As one of the largest burial mounds in Pickaway County, the Luthor List Mound is believed to contain the skeletons of many leading members of the society that built it. The mound's location on top of a small ridge, far from major bodies of water, is indicative that it was built by Adenan peoples, who often buried their chieftains in mounds such as the Luthor List Mound. Such mounds were typically built in stages: individuals would be buried within small mounds, and the resulting mound cluster would be covered with earth and converted into a single large mound.

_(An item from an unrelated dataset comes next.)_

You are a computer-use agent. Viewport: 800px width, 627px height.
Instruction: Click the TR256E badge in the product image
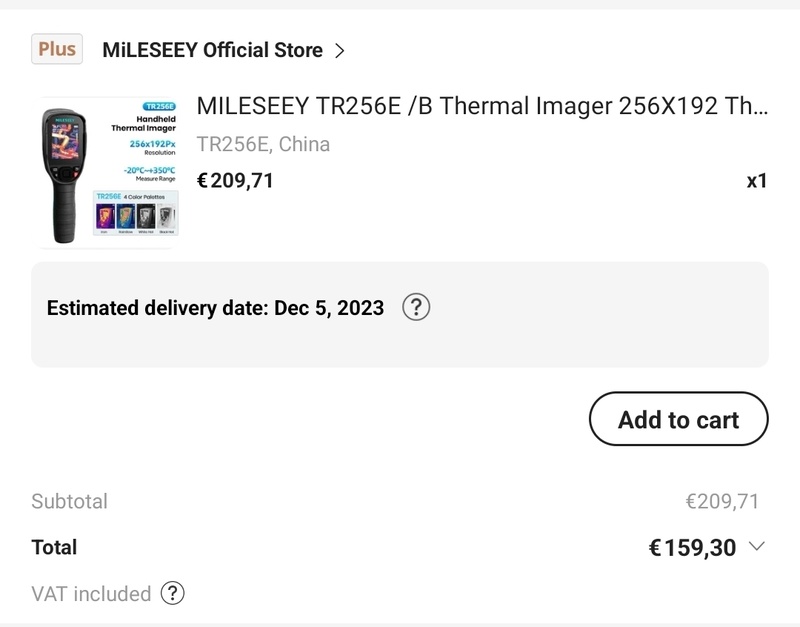(x=159, y=106)
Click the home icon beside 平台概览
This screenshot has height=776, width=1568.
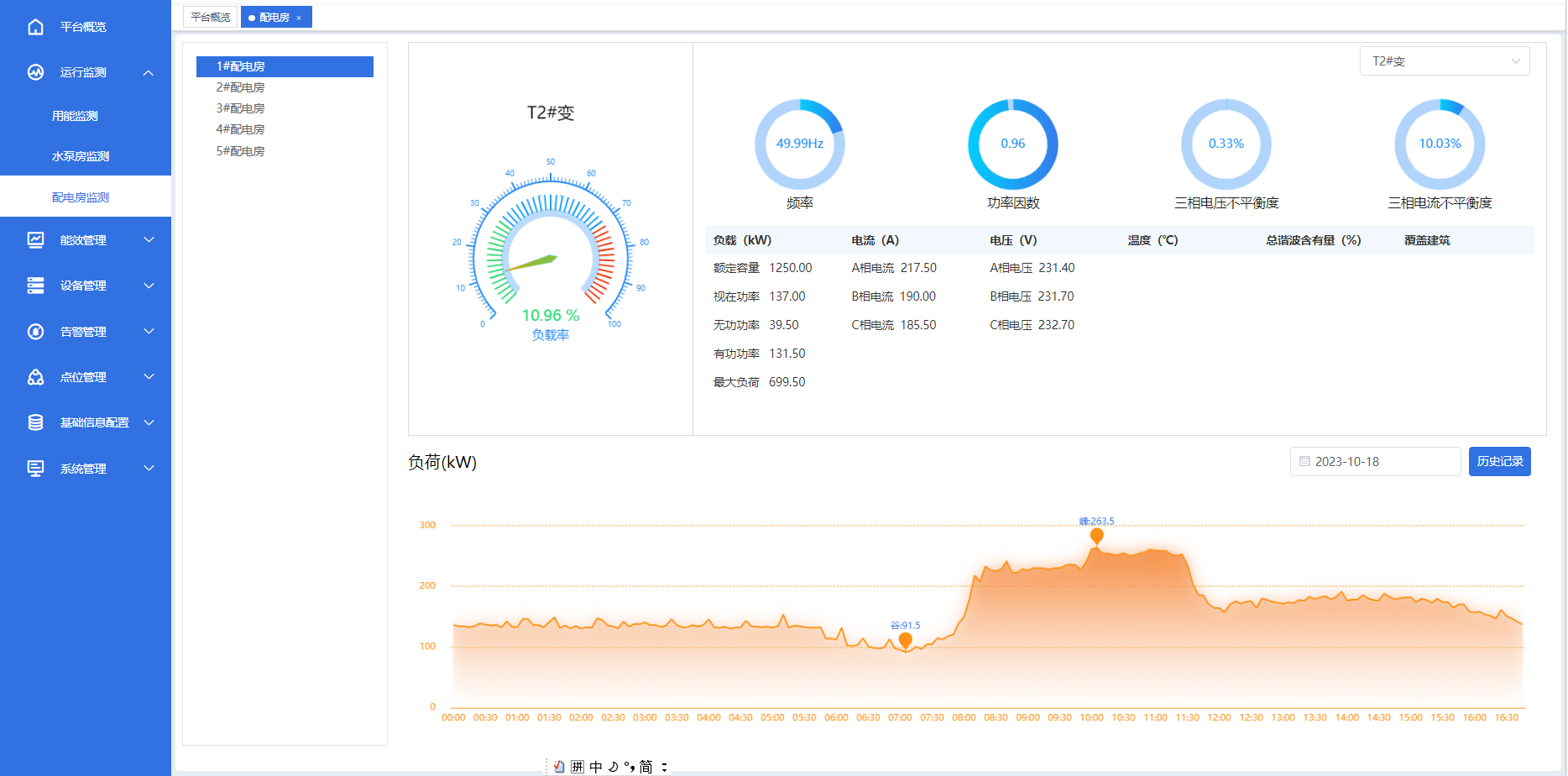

Unlike many of the region's conical mounds, the Luthor List Mound has seen very little damage since white settlement of the region. Located on a ridgeline, the mound sits at an elevation of 735 feet (224 m). With a diameter of at least 75 ft in all directions, it is 12 ft high; the erosion caused by the plows of past farmers has not damaged the Luthor List Mound because of its location — sitting atop the ridgeline and covered with trees, it is not an ideal farming location. In recognition of its archaeological value, the Luthor List Mound was listed on the National Register of Historic Places in 1974.